Anche se il fenomeno non sarà totale come quello del 7 settembre dell'anno scorso, il nostro satellite diventerà comunque rossastro per effetto dello «scattering di Rayleigh». Disponibile anche la diretta streaming su YouTube
Doppia buona notizia per gli amanti delle eclissi: dopo quella di sole del 12 agosto, venerdì 28 non solo ne arriverà un'altra, ma sarà anche visibile senza appositi filtri protettivi. Stavolta grande protagonista sarà infatti la Luna, come il 7 settembre dell'anno scorso. O giù di lì. Questione di percentuali: mentre in quel caso, osservato dall'Italia, il nostro satellite era entrato interamente nel cono d'ombra creato dalla Terra, stavolta lo farà al 96%. Comunque a sufficienza – fortunatamente – per assumere un caratteristico colore bronzeo. Da qui il nome di «Luna rossa» con cui si è soliti indicare colloquialmente gli eventi di questo tipo.

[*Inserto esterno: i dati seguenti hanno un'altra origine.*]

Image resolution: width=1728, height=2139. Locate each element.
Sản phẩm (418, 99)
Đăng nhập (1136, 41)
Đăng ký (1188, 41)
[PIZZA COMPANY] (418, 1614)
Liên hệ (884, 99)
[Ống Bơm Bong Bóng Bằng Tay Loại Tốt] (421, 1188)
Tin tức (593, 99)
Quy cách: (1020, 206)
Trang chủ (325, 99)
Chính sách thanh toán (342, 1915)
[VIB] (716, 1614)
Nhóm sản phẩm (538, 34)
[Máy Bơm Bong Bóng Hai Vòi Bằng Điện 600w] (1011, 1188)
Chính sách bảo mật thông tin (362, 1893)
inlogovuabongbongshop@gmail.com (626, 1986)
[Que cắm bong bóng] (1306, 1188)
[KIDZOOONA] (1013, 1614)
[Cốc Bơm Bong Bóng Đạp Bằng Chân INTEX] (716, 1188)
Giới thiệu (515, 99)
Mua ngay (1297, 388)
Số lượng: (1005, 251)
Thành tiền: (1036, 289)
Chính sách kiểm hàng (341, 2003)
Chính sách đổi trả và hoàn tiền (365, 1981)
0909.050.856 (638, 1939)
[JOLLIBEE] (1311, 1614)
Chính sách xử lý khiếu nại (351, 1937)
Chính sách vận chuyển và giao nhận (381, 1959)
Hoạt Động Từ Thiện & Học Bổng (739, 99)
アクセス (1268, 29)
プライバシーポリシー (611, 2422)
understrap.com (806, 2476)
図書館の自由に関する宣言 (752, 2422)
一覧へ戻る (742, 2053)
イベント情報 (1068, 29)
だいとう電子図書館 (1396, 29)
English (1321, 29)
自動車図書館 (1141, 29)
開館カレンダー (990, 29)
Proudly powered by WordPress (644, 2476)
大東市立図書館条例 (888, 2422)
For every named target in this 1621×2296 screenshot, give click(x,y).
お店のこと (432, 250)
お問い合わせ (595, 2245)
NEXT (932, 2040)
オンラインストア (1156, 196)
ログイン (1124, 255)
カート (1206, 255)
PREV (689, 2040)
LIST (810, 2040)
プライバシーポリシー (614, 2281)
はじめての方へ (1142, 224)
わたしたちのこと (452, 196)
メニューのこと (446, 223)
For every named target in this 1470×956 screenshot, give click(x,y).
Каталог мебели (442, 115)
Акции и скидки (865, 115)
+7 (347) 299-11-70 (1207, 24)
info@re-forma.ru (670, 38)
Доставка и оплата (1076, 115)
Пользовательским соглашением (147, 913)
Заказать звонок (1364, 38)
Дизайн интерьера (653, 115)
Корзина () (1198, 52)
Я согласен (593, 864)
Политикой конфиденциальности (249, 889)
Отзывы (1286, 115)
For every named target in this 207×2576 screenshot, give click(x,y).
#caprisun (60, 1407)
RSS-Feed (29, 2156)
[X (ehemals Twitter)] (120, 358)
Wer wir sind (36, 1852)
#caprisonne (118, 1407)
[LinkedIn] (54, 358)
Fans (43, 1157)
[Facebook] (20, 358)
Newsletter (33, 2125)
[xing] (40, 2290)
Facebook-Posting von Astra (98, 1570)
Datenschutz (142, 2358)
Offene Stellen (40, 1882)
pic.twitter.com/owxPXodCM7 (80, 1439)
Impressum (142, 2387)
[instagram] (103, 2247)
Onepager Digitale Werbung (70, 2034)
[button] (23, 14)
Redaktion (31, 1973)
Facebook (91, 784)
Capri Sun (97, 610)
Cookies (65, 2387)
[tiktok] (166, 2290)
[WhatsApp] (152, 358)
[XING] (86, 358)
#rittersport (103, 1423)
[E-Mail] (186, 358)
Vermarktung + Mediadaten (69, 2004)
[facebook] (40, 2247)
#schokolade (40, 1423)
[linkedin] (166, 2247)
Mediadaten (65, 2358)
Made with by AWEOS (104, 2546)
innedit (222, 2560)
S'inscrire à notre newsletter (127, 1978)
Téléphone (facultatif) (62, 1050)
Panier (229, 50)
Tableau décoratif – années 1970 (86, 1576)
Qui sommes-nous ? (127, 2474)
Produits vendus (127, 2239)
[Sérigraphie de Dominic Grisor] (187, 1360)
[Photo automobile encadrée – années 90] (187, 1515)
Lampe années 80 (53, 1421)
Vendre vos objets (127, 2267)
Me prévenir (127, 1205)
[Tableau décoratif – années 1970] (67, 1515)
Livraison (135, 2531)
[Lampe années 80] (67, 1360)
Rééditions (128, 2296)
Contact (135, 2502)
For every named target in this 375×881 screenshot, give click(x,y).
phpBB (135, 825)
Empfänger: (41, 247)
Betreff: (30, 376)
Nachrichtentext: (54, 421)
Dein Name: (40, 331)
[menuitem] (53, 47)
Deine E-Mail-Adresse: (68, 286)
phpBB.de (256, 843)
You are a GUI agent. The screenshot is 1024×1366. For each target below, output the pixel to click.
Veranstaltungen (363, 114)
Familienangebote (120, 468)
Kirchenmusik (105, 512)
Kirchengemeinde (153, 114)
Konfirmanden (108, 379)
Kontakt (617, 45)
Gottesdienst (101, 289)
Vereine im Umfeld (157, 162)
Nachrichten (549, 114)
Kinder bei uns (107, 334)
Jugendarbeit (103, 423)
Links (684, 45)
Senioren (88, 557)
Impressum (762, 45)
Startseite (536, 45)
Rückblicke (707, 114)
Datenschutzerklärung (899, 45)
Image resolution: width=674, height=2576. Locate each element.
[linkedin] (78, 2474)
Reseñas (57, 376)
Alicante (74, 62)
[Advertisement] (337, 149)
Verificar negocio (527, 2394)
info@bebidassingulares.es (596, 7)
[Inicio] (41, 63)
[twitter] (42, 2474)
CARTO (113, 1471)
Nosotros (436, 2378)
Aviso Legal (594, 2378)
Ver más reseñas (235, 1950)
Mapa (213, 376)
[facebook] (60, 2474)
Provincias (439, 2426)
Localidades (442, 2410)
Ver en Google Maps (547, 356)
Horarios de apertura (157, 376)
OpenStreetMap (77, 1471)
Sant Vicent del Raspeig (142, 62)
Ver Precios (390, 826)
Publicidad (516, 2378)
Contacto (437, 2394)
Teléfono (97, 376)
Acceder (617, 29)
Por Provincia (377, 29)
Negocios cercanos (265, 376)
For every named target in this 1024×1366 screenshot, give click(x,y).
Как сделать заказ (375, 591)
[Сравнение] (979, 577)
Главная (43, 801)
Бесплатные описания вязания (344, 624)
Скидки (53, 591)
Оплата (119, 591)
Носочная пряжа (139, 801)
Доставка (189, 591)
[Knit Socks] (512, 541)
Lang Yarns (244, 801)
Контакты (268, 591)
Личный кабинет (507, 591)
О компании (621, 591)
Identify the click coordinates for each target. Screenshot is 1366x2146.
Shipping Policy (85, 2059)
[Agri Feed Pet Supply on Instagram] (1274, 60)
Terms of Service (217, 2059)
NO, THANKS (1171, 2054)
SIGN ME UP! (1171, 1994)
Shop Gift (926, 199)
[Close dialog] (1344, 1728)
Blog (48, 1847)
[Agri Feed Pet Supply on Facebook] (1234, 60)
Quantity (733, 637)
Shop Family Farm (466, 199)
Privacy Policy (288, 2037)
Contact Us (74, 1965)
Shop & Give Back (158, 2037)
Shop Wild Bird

Perché apparirà rossaInevitabile a questo punto domandarsi a cosa si debba un simile cambiamento cromatico. Ebbene, la risposta risiede in una dinamica chiamata «scattering (ovvero "dispersione", ndr) di Rayleigh» – la stessa che rende il cielo azzurro di giorno e purpureo all'alba e al tramonto –, tramite cui in questo caso l'atmosfera indirizzerà verso il satellite la porzione rossa dello spettro elettromagnetico. E con una piccola grande curiosità che secondo l’astrofisico Gianluca Masi, responsabile scientifico del Virtual Telescope Project, «è bene notare»: «Quella che per noi terrestri è un’eclissi di Luna – ha spiegato –, da quest'ultima apparirebbe come un’eclissi di Sole: nella fase totale, dalla sua superficie vedremmo un’aureola rossastra tutt’intorno alla Terra, ovvero l'atmosfera che dirige verso il satellite la radiazione più rossa».